To evolve into a higher — and nobler — paradigm of life, to orchestrate our own ‘mystery’, we need to change the complex of controls, compass and coordinates, the thinking and the tools we have thus far used to reach this point in our evolution. We have to go to an altogether different dimension of life, to a higher cusp of consciousness. As the Czech philosopher Stanislav Grof noted, “A radical inner transformation and rise to a new level of consciousness might be the only real hope we have in the current global crisis brought on by the dominance of the Western mechanistic paradigm”. It means changing, in Alexander Wilder’s words, the ‘potencies of man’s interior being’, the forces that drive and determine everything we think, feel, say, and do. It means that for any meaningful change in the content and character of the human condition, we need a new ‘genre of inner identity’, a complete break from almost everything we have come to accept, value, and cherish. The touchstone is that we must feel, instinctively and effortlessly, pain, not pleasure, at someone else’s pain. That depth of empathy is clearly not possible without cathartic consciousness change, which, in turn, means that we must dethrone our brain/mind-driven intelligence from its pedestal and from where it dominates our lives. Consciousness and unconsciousness are relative states; states of wakefulness or somnolence. In truth, no one is fully conscious or fully unconscious, even in death.

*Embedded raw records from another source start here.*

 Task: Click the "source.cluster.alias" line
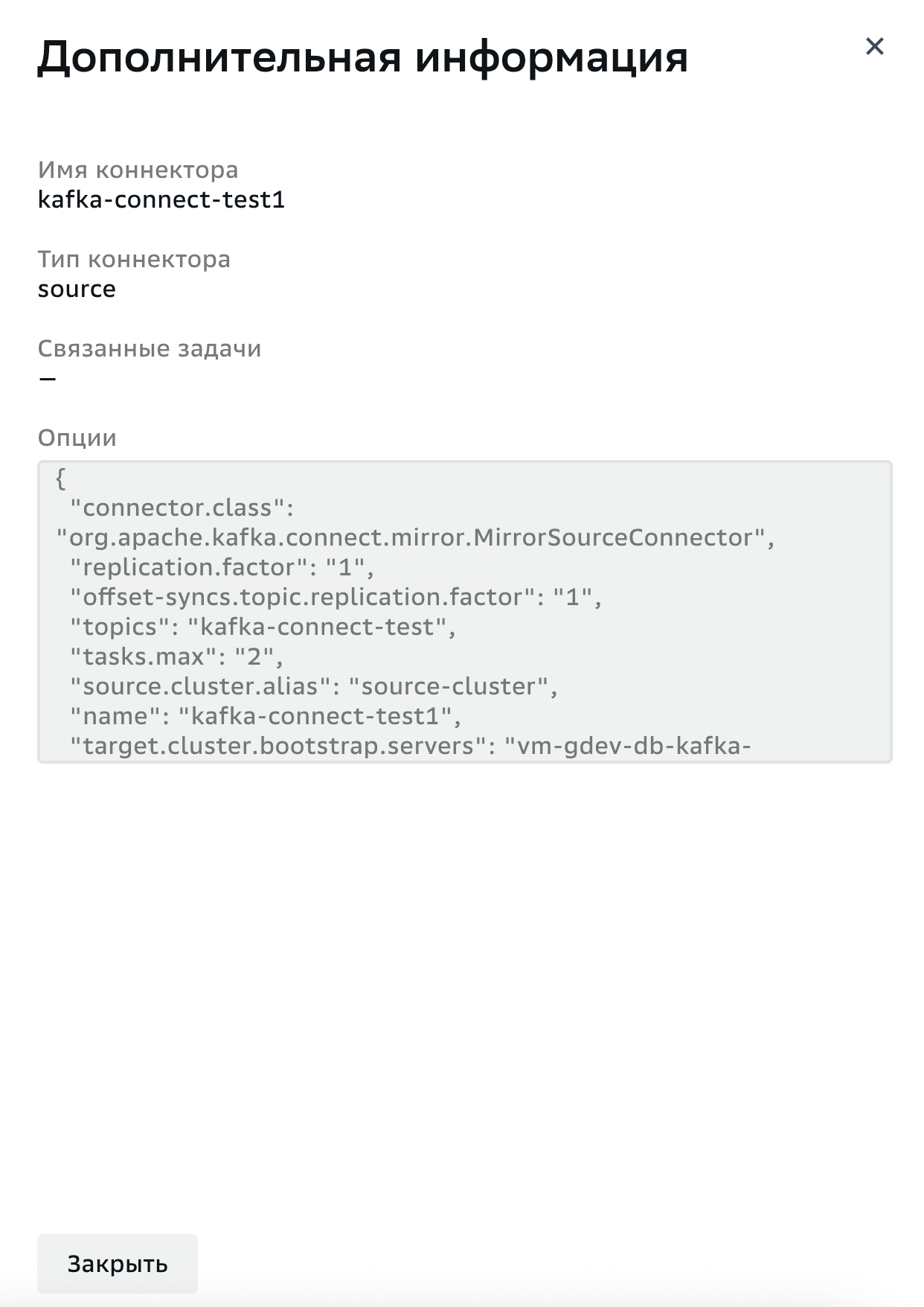(x=314, y=687)
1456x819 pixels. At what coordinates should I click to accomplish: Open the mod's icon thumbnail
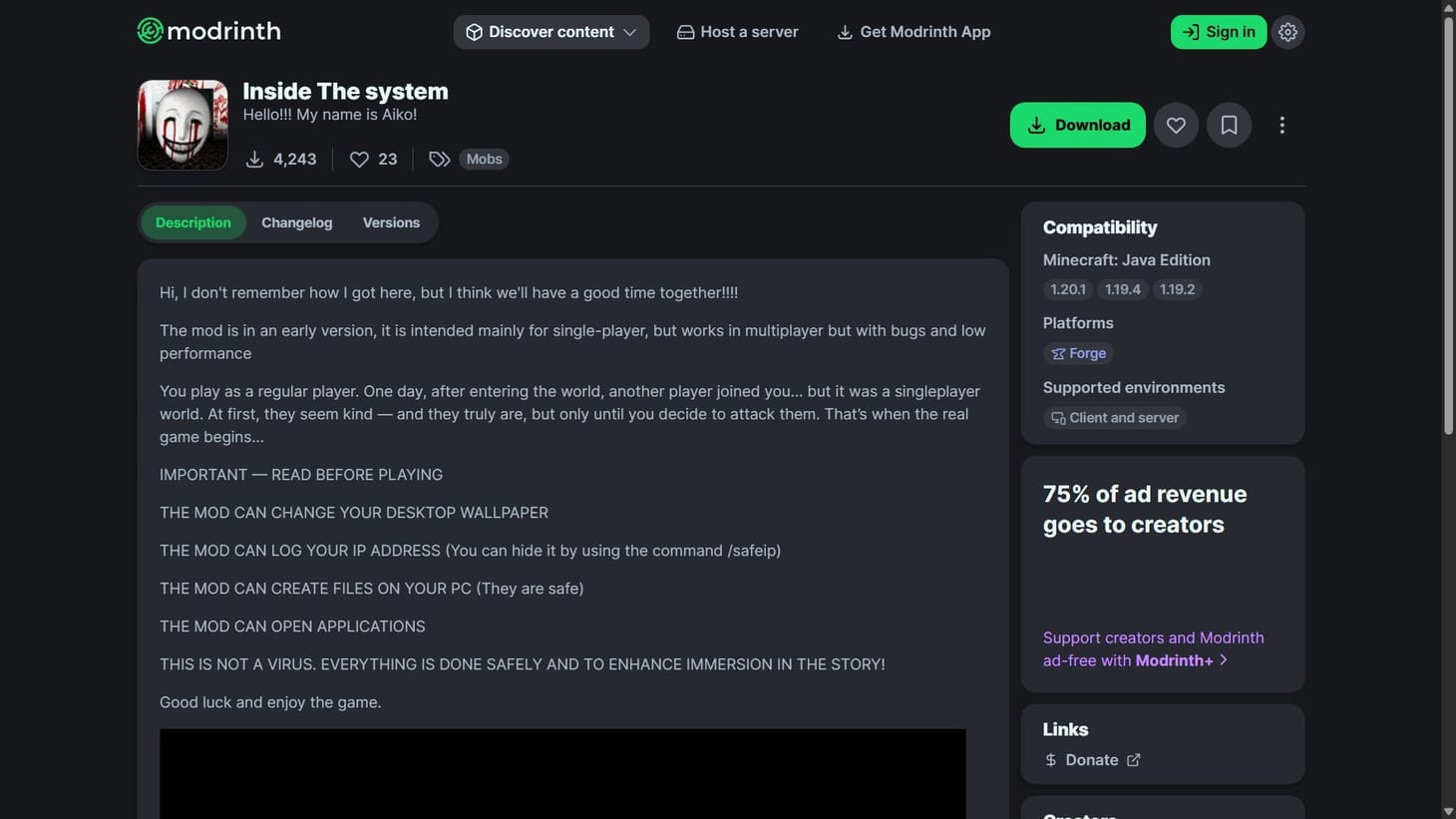coord(182,124)
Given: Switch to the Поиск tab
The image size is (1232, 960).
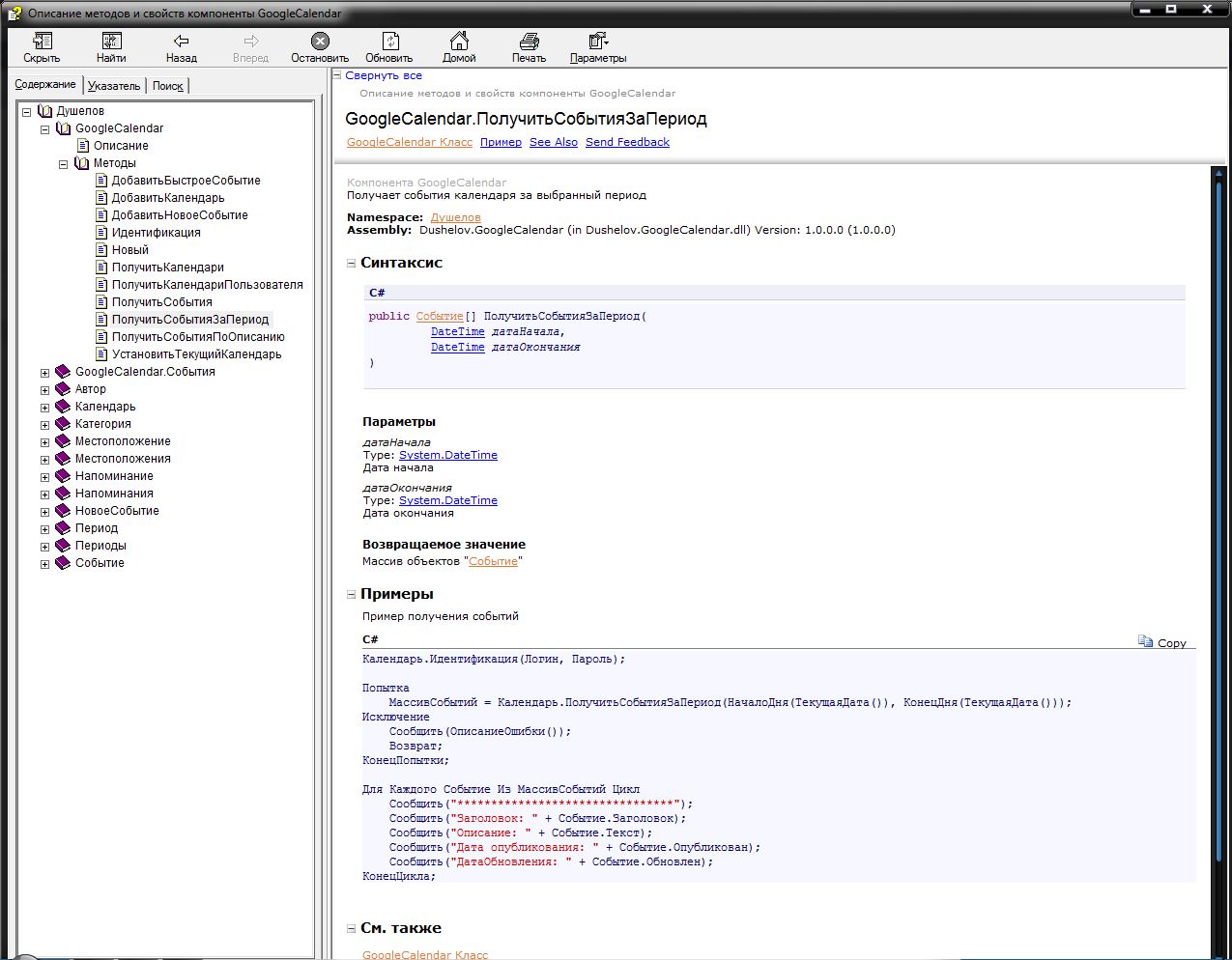Looking at the screenshot, I should [x=167, y=86].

Even within a single life — from infancy to childhood to adolescence to youth

 

to old age — we function in different states of consciousness or unconsciousness. What man has to strive for is to be ‘awake’, as the Buddha described himself when asked who he was. We must awaken the Buddha within, or allow the baby Buddha struggling to come out from the darkness of our ‘womb’. Then everything and everyone will appear as different parts of the same universal body, and we will then cease to be a marauding menace on earth.